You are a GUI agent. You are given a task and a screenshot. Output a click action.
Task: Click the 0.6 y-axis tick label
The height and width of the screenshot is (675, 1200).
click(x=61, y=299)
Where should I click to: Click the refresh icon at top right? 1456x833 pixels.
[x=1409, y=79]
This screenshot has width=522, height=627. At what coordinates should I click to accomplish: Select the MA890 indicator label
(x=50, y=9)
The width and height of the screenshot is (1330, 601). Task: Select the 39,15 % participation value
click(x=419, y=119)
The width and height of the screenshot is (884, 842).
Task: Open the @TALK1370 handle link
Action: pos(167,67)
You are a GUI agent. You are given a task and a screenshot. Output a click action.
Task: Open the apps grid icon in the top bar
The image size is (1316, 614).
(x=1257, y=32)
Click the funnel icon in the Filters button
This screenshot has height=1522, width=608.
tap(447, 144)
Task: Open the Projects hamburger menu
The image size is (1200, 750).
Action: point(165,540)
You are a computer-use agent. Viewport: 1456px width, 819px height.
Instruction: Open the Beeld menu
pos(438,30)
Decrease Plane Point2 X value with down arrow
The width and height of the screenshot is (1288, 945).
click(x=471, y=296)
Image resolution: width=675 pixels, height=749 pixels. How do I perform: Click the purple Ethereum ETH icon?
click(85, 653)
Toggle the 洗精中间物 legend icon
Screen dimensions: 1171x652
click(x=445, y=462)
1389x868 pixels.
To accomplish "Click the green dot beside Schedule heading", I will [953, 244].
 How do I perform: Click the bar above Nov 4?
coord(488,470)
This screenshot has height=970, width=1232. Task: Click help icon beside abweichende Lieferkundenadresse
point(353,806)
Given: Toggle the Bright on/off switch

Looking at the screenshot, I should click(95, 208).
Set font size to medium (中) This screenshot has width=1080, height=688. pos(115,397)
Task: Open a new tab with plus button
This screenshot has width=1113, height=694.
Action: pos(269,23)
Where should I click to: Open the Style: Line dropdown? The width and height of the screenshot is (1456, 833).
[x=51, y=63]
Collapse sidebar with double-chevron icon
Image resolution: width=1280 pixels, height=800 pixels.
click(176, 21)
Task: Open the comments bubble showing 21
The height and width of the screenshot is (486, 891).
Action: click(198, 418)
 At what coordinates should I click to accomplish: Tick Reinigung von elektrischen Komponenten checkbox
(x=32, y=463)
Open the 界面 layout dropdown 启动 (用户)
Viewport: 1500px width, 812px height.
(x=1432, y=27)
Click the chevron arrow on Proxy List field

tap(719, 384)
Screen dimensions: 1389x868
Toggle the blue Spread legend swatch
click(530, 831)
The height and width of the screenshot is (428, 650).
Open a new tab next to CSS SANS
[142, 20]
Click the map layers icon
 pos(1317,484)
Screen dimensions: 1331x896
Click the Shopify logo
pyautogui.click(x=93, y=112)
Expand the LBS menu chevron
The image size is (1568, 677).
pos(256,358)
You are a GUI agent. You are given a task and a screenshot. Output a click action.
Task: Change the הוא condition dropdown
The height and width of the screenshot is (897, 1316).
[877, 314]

**Short task**. Reproduce the records verbatim, from the start through the line that contains "tap(447, 144)", including that line.

**Result of this exercise**.
You are a GUI agent. You are given a task and a screenshot. Output a click action.
Task: Click the 0.6 y-axis tick label
The height and width of the screenshot is (675, 1200).
click(x=61, y=299)
Where should I click to: Click the refresh icon at top right? 1456x833 pixels.
[x=1409, y=79]
This screenshot has width=522, height=627. At what coordinates should I click to accomplish: Select the MA890 indicator label
(x=50, y=9)
The width and height of the screenshot is (1330, 601). Task: Select the 39,15 % participation value
click(x=419, y=119)
The width and height of the screenshot is (884, 842).
Task: Open the @TALK1370 handle link
Action: pos(167,67)
You are a GUI agent. You are given a task and a screenshot. Output a click action.
Task: Open the apps grid icon in the top bar
The image size is (1316, 614).
(x=1257, y=32)
Click the funnel icon in the Filters button
This screenshot has height=1522, width=608.
tap(447, 144)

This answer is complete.